The skin is an organ that protects against injury and infection but can be damaged easily. Wound healing is a subtle balance which, if broken, can lead to keloid formation. Small noncoding (nc) RNAs can be of “housekeeping,” for example, ribosomal RNAs and transfer RNAs, or “regulatory,” for example, microRNAs (miRNAs or miRs), small nucleolar RNAs (snoRNAs), and P-element–induced Wimpy testis (PIWI)-interacting RNA (piRNA) types. We examined five types of small ncRNAs [miR, piRNA, snoRNA, small nuclear (sn) RNA, and repeat-associated small interfering RNA (rasiRNA)] in keloid skin tissue (KST) using sequencing and real-time reverse transcription-quantitative polymerase chain reaction. All comparisons were made in relation to expression in normal skin tissue (obtained by abdominoplasty).
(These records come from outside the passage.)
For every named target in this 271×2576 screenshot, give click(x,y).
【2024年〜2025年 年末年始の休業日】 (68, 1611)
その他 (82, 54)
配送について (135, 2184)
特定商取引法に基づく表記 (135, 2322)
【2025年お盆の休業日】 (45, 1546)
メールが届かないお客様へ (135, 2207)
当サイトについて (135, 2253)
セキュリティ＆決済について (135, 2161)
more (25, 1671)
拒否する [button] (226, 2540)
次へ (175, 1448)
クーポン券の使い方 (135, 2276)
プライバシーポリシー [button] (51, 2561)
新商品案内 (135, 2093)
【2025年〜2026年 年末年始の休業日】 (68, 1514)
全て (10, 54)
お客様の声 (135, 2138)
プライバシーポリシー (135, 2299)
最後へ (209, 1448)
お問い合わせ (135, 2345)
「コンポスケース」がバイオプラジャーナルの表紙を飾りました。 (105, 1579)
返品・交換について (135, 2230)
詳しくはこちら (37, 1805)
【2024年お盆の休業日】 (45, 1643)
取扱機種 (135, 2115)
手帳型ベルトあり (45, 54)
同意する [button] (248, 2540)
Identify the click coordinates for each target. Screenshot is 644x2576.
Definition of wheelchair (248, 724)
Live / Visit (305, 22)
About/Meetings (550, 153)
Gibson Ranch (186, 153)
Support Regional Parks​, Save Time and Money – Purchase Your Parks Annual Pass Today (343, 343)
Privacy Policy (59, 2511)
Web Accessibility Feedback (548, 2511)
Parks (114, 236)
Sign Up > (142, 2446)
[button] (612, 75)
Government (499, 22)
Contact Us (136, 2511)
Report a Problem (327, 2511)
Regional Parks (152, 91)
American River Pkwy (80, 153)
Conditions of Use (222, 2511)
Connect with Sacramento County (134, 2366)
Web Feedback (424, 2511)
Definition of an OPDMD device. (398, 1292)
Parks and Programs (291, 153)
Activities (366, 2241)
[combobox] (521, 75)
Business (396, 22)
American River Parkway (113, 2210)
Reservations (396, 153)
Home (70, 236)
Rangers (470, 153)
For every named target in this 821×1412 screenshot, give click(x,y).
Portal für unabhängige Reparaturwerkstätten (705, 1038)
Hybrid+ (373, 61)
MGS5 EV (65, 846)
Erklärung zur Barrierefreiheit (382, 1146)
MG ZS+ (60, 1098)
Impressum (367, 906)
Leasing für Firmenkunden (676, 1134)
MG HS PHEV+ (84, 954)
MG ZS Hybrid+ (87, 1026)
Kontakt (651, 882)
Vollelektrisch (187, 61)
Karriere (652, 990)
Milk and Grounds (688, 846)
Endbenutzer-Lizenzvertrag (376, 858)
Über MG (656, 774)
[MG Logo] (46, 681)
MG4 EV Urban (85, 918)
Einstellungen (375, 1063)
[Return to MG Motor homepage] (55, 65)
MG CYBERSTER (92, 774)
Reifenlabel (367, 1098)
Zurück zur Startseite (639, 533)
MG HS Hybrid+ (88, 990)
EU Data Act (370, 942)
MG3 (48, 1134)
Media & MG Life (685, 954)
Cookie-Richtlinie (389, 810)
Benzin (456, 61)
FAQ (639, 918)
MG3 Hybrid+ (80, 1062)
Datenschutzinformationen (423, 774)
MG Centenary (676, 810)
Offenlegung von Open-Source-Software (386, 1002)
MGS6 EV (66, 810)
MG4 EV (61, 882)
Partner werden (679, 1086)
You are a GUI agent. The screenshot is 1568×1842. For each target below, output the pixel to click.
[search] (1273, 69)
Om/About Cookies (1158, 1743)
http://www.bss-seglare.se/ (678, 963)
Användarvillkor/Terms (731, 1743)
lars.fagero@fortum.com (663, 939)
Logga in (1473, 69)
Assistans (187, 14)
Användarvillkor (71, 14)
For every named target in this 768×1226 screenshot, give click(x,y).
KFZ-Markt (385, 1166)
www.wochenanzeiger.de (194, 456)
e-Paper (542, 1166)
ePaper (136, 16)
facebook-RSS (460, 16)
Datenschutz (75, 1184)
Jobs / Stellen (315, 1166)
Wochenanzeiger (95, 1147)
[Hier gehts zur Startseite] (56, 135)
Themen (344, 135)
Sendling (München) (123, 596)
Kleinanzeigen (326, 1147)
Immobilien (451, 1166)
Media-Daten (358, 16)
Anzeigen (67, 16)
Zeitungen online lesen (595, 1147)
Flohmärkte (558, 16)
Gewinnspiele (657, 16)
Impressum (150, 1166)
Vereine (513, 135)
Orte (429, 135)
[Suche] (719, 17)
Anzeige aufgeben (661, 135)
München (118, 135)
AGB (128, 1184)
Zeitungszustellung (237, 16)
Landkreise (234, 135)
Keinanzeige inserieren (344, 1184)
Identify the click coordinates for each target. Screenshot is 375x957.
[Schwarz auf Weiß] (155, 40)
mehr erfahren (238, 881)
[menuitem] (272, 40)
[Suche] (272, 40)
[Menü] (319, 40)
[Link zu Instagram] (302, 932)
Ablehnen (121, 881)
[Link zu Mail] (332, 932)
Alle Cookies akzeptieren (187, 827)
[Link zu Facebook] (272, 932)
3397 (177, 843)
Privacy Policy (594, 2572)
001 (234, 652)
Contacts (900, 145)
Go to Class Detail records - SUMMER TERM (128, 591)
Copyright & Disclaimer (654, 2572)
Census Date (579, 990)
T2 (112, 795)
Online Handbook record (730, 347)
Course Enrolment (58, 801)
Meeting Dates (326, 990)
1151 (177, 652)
The expression of three piRNAs was upregulated, and the expression of six piRNAs was downregulated in KST. The expression of 12 snoRNAs was upregulated, and the expression of two snoRNAs was downregulated in KST. The expression of two snRNAs was downregulated in KST. The expression of 18 miRs was upregulated, and the expression of three miRNAs was downregulated in KST. The expression of one rasiRNA was upregulated, and the expression of one rasiRNA was downregulated in KST. We revealed the differential expression of small ncRNAs in KST, which may aid the development of new treatment for keloids.